SET PROBLEM
Write a continuation of the text below on Brazil's drought-hit coffee harvest, starting after its final sentence.

PAGE TEXT
'''
October rains came too late for trees in Brazil's prime coffee-growing region to recover from the driest winter in 20 years. Few of the plants have flowered properly, so next season's harvest will be meagre.
Forecasters say output in the world's largest coffee-producing nation will fall to a four-year low. That has pushed up futures prices by 10 per cent in the past month to US$1.2265 a pound on the New York Board of Trade. Prices may rise to as much as US$1.35 a pound as farmers, like Oliveira, hold back supplies, says coffee trader John Wolthers.
"Producers are disciplined these days," says Wolthers, who works at Santos-based coffee exporter Comexim, which buys high-quality Arabica beans. "They've learned to manage the pace of sales pretty well."
Wolthers, 51, buys most of his coffee from the southeastern state of Minas Gerais, where communities such as Guaxupe produce some of Brazil's finest beans.
Oliveira says that because of the drought, only 1200 of the 23,000 trees on a plantation he farms with his three brothers flowered properly.
The Institute for Agricultural Economics, in Sao Paulo, forecasts Brazil's next April-to-October harvest may shrink to a four-year low of 30 million bags, each containing 60kg, from 41.6 million bags this year.
Brazil's coffee production normally has a two-year cycle that consists of a larger crop, such as the one just harvested, followed by one of about 20 per cent less. A decline to 30 million bags would be a 28 per cent drop.
Mild-tasting Arabica beans account for about 70 per cent of Brazil's output. The rest comes from Robusta beans, which are more bitter and are used to blend with Arabicas or to produce instant coffee.
About half the Arabica trees in Brazil did not flower properly because of the dry spell, says Margarete Boteon, head of coffee research at the University of Sao Paulo.
The extent of flowering determines the size of the harvest.
After pollination, the trees develop bright-red cherries containing two beans.
'''
Text and element-pointing records:
'''
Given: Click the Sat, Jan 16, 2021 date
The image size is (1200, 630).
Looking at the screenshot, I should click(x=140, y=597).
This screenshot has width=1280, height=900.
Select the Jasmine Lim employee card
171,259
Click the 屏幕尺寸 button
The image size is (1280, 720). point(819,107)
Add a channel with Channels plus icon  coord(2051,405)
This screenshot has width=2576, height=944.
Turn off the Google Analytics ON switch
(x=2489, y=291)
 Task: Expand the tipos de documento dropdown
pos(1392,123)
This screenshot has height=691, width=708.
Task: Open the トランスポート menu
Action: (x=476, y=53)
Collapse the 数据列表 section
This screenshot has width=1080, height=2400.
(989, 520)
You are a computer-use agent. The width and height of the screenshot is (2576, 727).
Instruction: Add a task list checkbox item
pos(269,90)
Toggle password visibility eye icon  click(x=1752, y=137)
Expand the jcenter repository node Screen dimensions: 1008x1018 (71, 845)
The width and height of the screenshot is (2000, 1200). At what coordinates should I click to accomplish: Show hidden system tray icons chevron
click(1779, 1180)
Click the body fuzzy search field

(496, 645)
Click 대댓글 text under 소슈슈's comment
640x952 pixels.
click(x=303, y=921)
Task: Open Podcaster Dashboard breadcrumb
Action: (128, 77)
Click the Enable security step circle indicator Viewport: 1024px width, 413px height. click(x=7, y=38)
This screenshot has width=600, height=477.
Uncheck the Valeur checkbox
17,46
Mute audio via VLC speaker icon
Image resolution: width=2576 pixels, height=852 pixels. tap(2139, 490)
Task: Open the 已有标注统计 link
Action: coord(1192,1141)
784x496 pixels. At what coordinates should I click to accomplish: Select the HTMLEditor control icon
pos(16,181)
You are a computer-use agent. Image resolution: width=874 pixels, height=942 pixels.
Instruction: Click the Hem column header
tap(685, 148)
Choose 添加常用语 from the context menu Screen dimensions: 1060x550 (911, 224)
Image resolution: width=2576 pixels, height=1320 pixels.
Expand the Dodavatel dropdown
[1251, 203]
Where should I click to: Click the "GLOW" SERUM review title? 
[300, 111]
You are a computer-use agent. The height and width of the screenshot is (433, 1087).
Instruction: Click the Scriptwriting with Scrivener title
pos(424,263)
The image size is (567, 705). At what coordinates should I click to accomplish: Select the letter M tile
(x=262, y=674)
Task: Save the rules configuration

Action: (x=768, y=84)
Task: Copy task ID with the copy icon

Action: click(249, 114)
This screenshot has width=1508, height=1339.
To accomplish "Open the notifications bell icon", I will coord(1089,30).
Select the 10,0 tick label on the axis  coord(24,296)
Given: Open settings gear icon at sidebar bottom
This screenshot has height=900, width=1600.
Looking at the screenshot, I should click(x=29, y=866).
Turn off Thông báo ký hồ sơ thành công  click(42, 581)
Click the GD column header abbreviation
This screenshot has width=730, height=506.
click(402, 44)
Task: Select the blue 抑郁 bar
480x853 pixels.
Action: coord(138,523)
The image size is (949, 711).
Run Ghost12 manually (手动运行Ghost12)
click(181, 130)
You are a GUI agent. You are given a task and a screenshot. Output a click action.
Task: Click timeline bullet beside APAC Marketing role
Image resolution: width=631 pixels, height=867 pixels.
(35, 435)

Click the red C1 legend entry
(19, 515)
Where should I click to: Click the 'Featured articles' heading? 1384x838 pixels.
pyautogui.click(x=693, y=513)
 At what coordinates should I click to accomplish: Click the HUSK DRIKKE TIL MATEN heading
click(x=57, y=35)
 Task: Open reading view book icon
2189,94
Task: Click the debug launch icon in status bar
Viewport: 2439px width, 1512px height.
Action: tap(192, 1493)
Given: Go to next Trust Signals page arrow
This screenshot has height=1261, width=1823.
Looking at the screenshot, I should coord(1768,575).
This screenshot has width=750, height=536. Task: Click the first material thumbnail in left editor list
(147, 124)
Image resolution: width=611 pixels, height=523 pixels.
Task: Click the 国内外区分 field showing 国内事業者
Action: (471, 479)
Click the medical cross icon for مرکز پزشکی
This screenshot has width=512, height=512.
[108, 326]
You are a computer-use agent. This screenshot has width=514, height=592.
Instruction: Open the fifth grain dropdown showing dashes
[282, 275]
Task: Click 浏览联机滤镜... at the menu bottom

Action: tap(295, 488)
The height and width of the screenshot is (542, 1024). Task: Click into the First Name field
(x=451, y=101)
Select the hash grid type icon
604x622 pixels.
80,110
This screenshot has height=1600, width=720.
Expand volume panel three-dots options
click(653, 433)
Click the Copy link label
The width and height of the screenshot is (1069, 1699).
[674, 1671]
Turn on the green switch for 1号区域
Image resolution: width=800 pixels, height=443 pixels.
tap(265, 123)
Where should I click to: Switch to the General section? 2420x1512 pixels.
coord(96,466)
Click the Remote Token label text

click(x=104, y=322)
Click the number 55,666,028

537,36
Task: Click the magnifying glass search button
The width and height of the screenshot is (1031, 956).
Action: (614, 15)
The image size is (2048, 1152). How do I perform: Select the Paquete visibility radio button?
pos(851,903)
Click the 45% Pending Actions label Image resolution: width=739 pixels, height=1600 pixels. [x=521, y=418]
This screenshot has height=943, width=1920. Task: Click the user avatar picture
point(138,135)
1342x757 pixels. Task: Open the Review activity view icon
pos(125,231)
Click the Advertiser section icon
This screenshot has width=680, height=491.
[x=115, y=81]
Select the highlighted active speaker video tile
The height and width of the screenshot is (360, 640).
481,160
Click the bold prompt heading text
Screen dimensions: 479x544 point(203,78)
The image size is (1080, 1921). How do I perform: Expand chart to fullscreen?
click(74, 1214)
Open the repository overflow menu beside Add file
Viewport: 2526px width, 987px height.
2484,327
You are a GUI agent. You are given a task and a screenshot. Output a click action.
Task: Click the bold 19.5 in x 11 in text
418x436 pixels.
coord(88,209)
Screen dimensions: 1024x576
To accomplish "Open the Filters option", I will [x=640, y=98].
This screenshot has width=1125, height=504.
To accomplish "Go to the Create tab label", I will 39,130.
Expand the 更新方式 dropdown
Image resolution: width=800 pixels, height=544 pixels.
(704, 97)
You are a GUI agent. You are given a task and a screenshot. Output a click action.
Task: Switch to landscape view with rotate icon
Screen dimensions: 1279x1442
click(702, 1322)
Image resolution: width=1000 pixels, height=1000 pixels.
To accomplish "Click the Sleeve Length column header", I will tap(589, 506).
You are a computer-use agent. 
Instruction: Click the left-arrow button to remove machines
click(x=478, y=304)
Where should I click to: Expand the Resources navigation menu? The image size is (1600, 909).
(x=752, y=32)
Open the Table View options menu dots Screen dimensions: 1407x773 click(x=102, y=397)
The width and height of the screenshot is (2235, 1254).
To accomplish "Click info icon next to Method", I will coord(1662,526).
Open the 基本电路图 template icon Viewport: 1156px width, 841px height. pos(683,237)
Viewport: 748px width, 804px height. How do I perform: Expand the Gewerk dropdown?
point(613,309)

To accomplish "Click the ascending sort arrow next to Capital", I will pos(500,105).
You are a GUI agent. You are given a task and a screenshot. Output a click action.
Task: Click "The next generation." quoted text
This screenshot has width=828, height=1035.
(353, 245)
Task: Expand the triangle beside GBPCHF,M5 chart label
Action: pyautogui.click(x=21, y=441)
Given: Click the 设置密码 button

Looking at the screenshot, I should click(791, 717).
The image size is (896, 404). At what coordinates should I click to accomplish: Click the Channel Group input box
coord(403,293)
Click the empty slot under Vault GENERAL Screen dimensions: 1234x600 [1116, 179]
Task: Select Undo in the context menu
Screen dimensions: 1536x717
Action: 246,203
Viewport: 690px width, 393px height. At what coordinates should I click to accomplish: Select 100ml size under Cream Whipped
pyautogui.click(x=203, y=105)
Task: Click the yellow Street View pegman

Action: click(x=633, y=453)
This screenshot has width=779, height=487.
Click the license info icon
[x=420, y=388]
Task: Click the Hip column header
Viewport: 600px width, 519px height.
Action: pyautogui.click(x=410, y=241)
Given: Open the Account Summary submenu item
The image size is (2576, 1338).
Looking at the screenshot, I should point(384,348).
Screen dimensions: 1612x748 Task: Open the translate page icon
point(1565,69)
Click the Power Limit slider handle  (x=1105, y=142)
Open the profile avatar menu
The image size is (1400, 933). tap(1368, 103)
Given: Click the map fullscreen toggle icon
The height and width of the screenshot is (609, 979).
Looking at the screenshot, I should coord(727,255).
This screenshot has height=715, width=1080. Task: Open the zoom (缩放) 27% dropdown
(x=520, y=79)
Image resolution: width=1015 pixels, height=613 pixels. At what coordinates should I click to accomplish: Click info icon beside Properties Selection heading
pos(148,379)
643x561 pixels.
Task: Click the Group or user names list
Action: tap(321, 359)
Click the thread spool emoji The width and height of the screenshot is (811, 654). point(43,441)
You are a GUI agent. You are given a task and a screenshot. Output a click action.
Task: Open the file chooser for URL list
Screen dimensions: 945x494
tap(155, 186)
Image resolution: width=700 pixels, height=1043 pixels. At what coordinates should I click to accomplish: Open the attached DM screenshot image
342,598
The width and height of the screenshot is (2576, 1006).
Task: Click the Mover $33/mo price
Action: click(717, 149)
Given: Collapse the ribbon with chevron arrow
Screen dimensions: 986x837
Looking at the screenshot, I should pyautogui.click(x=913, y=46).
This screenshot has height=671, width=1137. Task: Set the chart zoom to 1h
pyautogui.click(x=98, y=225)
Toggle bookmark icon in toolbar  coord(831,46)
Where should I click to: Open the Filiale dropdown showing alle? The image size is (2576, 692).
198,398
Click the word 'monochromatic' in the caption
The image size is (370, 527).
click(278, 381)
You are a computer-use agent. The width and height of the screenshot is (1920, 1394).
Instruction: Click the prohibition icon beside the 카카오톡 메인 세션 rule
'''
FINAL RESULT
Guaxupe, which has the world's biggest coffee co-operative, is in the hills that border the states of Sao Paulo and Minas Gerais, which produce 80 per cent of Brazil's Arabica beans.
The 10,000 members of the Guaxupe Regional Coffee Co-operative, known as Cooxupe, produced about 4.2 million bags this year, equivalent to 13 per cent of Brazil's Arabica output.
Next year, Cooxupe's production will fall 40 per cent to about 2.5 million bags, says Joaquim de Andrade, the co-operative's chief agronomist.
From May to September, Guaxupe received only 80.6mm of rain, compared with 250mm a year earlier. The rainfall was the lowest since 1985.
Because of the drop in production, Cooxupe is advising farmers to sell the minimum from this year's harvest, says Mario Ferraz de Araujo, another co-operative agronomist.
"We try to show them how to manage the sales to avoid financial difficulties later," says Araujo.
More problems may be looming -Jose Francisco Pereira, general director of Fazenda Monte Alegre, Brazil's third-largest coffee farm, believes global warming may lead to recurrent droughts, reducing world supplies of Arabica.
That would lead roasters to increase the amount of Robusta coffee, which is more resistant to heat and drought, in their blends.
The biggest producer of Robusta coffee is Vietnam, followed by Brazil and Indonesia.